By MICHELE C. HLADIK
COLUMBUS -- Raping a child would soon automatically send a person to prison for life if state lawmakers and Ohio prosecutors succeed in passing legislation aimed at stiffening penalties for the crime.
The attack on the issue is coming from both the Ohio Senate and the Ohio House of Representatives and both sides of the political aisle.
Two pieces of legislation have been introduced that would remove a prosecutor's need to prove force was used in the rape of a child.
"It's common sense," said state Rep. John Widowfield, R-Cuyahoga Falls, a sponsor of one of the bills. "How can you rape a 2-year-old and not use force? Prosecutors believe the element of force is already implied in the rape of a child."
Ohio law now requires prosecutors to prove force was used in the rape of a child in order for the assailant to get a life sentence, but recently introduced legislation would remove that requirement making it easier to seek a life sentence for the crime.
Easier for prosecutors: Widowfield's legislation, House Bill 485, would remove the requirement for prosecutors to prove force when a child 10 years old or younger is raped.
This would allow prosecutors to seek a life sentence rather than the available sentence of three to 10 years when force can't be proved.
"These perpetrators who commit these acts have the highest rate of recidivism," Widowfield said. "We want to put these people away for a long time."
Widowfield said the bill already has a number of supporters, including Lt. Gov. Maureen O'Connor, the Ohio Prosecuting Attorney Association, Ohio Attorney General Betty Montgomery, the Summit County Sheriff's Office, the Ohio Fraternal Order of Police and 36 House members including state Rep. Ann Womer Benjamin, R-Aurora. Womer Benjamin chairs the House Criminal Justice Committee, which is having hearings on the bill.
Widowfield said several Summit County judges are expected to testify for the bill at its next hearing.
Senate measure: Senate Bill 225, sponsored by Senate Minority Leader Leigh Herington, D-Rootstown, would remove the proof-of-force requirements and make it easier for prosecutors to seek a life sentence.

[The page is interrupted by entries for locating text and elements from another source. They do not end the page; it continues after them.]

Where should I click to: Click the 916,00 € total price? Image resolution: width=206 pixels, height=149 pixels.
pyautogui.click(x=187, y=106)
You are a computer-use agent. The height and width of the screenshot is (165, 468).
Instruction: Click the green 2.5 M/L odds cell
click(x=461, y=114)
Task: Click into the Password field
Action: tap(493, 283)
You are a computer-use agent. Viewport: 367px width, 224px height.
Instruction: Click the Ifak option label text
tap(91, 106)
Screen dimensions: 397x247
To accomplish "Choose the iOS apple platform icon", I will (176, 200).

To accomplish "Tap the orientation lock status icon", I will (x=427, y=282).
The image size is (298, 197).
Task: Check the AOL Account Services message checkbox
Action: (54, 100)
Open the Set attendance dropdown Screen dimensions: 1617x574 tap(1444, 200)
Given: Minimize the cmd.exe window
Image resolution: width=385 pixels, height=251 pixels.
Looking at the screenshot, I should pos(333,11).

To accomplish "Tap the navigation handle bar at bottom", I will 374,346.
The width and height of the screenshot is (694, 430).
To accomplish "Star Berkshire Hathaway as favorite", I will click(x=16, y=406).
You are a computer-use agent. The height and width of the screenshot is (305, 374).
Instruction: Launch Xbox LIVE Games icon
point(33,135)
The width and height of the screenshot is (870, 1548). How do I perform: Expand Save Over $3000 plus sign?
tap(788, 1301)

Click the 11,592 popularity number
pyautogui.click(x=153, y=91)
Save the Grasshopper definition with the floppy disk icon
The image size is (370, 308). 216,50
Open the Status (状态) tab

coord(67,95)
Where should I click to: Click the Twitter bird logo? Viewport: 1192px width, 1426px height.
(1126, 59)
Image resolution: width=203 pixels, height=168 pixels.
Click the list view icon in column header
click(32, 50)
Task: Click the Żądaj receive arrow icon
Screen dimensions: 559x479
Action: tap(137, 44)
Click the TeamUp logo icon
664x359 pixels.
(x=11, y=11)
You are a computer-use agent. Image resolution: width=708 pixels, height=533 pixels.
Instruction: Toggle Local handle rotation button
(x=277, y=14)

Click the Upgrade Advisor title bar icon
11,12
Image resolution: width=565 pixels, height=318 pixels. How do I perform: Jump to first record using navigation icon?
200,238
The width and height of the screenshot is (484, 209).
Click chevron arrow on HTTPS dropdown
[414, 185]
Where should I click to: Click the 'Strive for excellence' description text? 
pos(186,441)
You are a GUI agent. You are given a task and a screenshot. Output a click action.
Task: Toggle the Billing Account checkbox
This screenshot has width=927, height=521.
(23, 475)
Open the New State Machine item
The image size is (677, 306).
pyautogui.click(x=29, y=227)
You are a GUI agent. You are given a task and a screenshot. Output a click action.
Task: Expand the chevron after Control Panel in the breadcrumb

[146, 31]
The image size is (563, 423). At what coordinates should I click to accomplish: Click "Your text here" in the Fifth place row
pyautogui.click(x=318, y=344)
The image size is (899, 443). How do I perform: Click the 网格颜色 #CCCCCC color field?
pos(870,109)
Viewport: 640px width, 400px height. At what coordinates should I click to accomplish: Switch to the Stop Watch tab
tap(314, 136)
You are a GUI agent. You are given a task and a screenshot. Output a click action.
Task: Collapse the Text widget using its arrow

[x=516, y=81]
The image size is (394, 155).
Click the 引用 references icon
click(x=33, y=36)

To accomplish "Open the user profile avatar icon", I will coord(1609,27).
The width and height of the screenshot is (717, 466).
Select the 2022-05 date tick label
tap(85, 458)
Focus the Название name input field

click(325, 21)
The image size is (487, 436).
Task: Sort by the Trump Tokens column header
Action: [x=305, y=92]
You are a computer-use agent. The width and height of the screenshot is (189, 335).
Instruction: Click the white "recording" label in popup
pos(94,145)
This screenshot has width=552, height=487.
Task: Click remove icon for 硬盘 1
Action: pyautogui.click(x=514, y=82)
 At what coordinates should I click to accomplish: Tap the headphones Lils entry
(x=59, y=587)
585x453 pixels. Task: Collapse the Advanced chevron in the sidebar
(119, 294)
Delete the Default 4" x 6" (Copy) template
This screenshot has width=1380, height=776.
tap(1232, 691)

The Senate bill goes one step further and allows prosecutors to seek a sentence of life with no possibility of parole if certain factors are proved.
Those factors include previous offenses, the use of threats or serious physical harm to the child or family members, or the threat of a deadly weapon during the crime.
Herington said he also has support from both Democrats and Republicans on his bill and he would be willing to work with Widowfield on the legislation and make the sentence tougher.
Widowfield said that there will be many chances to make changes to his bill as it finds works its way through the legislative process and that he is willing to work with anyone on improving it.